## PASSAGE SHOWN
____

Loans and advances to an officer in the amount of $147,832 are carried as other
assets and not included in current assets. No imputed interest is included in
this amount.


4. STOCKHOLDERS' EQUITY

The Company has 42,000 shares of one-dollar ($1.00) par common stock outstanding
for an aggregate capital stock in the amount of $42,000.






                                       18
<PAGE>

                                ASTRO AIR, INC.
                          NOTES TO FINANCIAL STATEMENTS
                    DECEMBER 31, 1997, and DECEMBER 31, 1996
                                  (PAGE FOUR)


5. ESTIMATES

Preparation of financial statements in accordance with generally accepted
accounting principals requires that certain estimates be made by management.


6. CASUALTY LOSS

In January of 1997, the corporation suffered a casualty loss from a fire at
Plant Two. The corporation was covered by both casualty insurance on the assets
and business disruption insurance. Loss recovery was predicated on the
replacement value. The proceeds from the insurance company were $466,399 for the
losses to the assets. Of this amount, $327,318 went to the parent company, Dacus
Properties, Inc., who owns the building and the balance went to Astro Air, Inc.,
to replace their assets. Due to the insurance paying on a replacement basis, an
extraordinary gain was shown on the income statement of the corporation
representing the excess of insurance receipts over the book value of assets
damaged or destroyed. Additionally, the corporation received $41,580 due to the
interruption of manufacturing during the repair period.


7. SUBSEQUENT EVENTS

Subsequent to the balance sheet date, management has entered into serious
negotiations relative to the acquistion of the corporation either through an
asset purchase or other financial arrangement.


8. PENSION PLAN

In June of 1997, the company initiated a 401(k) plan for the company's
employees. Full-time employees are eligible after one year of service. The plan
provides for the company to contribute 50% of the first 4% of regular pay for
the year. The cost to the corporation for 1997 was $43,871, of which $5,861 was
administrative expense and the balance contributions on behalf of employee
participants.

9. RECLASSIFICATION

Deferred interest of $48,572 recorded at the end of 1996 was reclassified for
comparability with the adjustment made to this account for 1997.



                                       19
<PAGE>

                                 ASTRO AIR, INC.
                          NOTES TO FINANCIAL STATEMENTS
                    DECEMBER 31, 1997, and DECEMBER 31, 1996
                                   (PAGE FIVE)


10. CONTRACT DIRECT LABOR

The corporation uses an employment agency to screen and hire production workers.
After the initial trial period, the employee may be hired or released back to
the employment contractor. As these workers are basically involved in direct
production activities, this cost is separately shown on the income statement as
a direct cost rather than being included in manufacturing overhead. However, it
should be noted in analysis that these agency costs contain fringe benefit and
payroll tax costs normally included in manufacturing overhead, as well as the
contractor's profit.


11. ACCRUED VACATION COST

The corporation has adopted a policy of taking vacation in the period available
or losing it. However, in transition, many employees had vacation accrued prior
to the policy change. Management has elected to accrue this liability and will
discharge it within the time allotted by the Internal Revenue Code for the
inclusion in current year expenses.

____

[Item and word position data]
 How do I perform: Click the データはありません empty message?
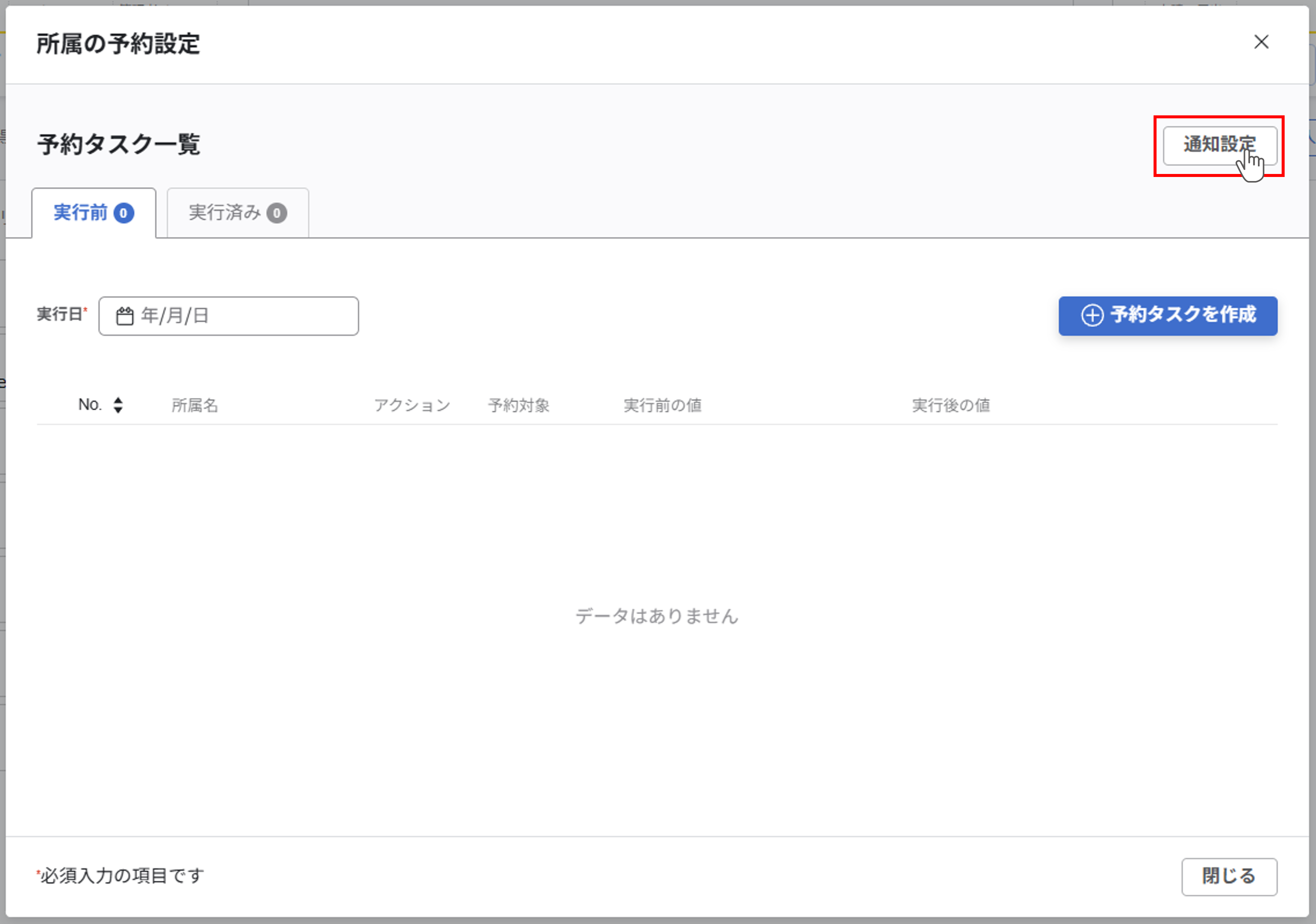tap(657, 616)
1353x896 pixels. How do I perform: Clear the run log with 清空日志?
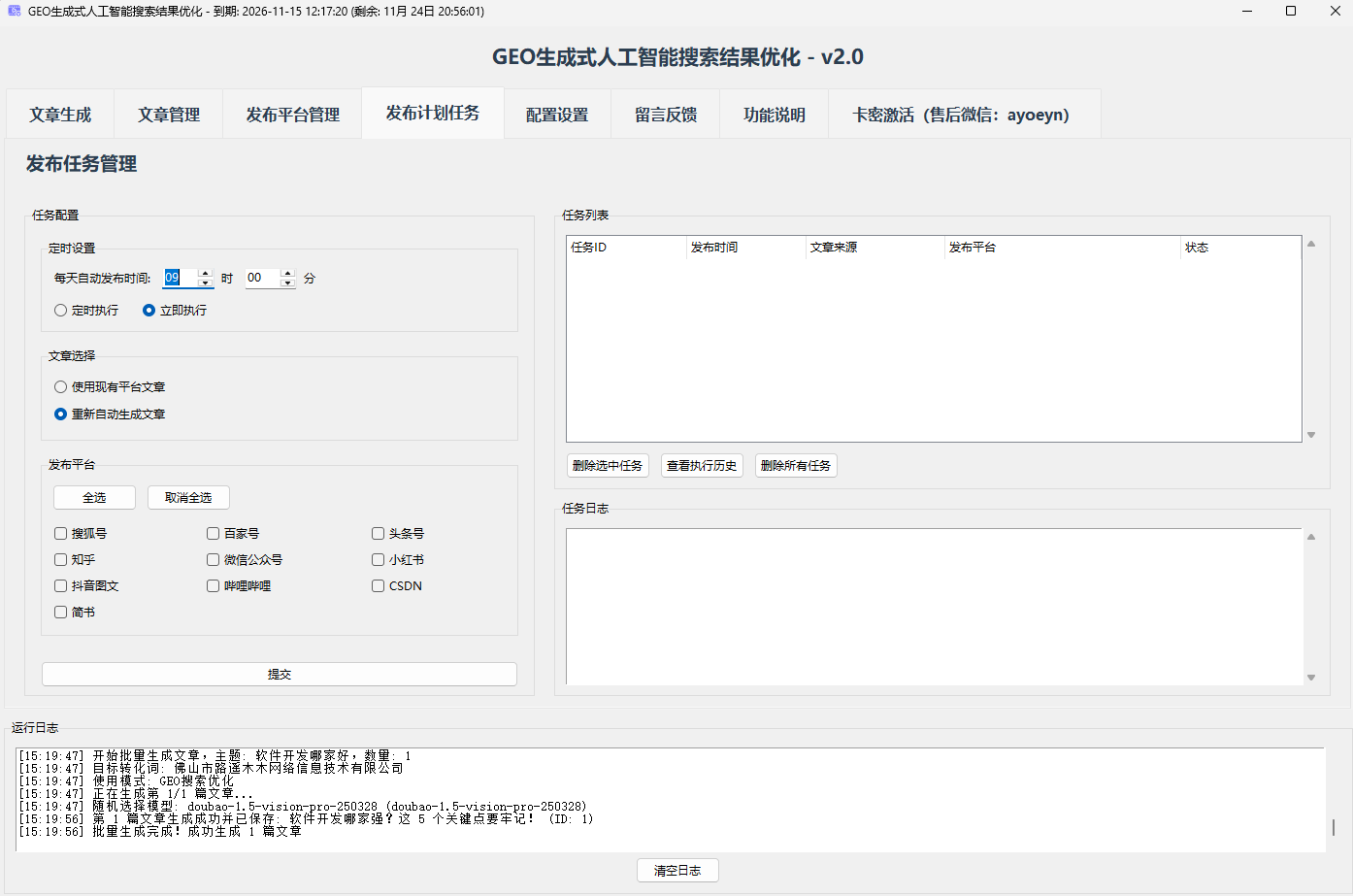point(677,870)
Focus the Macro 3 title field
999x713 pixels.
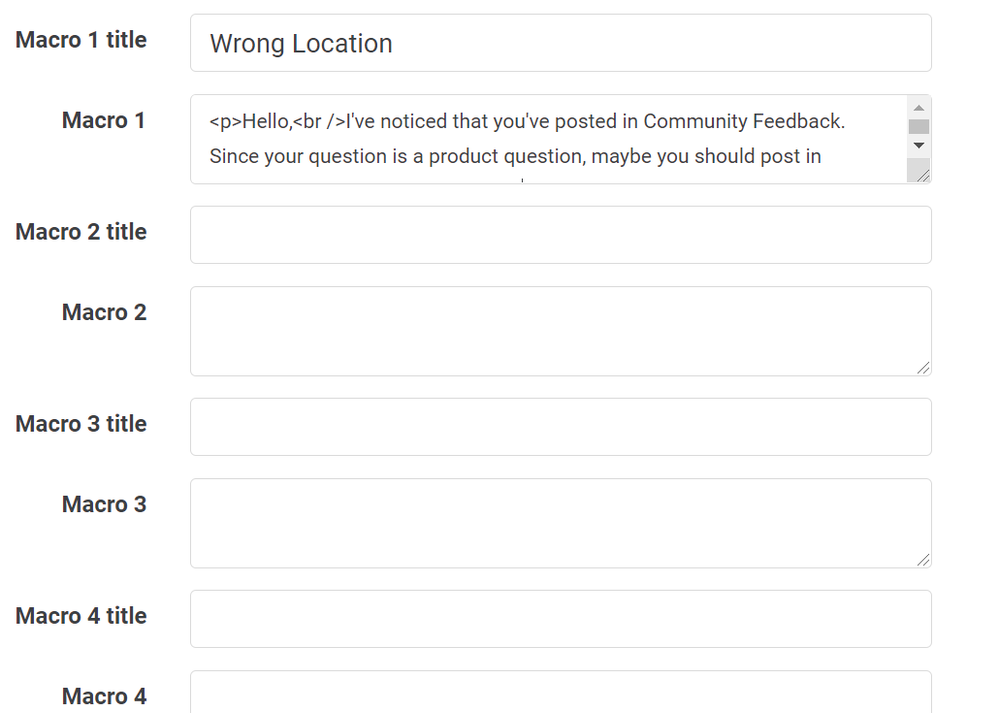[561, 427]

____

## PROBLEMS TO WORK ON
1. Using the Astro Air financial statement notes, explain why the corporation's income statement showed an extraordinary gain after the 1997 fire.
2. According to the Astro Air financial statement notes, how much of the $466,399 in insurance proceeds for asset losses went to the parent company?

## OUTPUTS FOR THE TASKS
1. The insurance paid on a replacement-value basis, so the proceeds exceeded the book value of the damaged or destroyed assets. The extraordinary gain represents that excess of insurance receipts over book value.

2. $327,318 went to the parent company, Dacus Properties, Inc.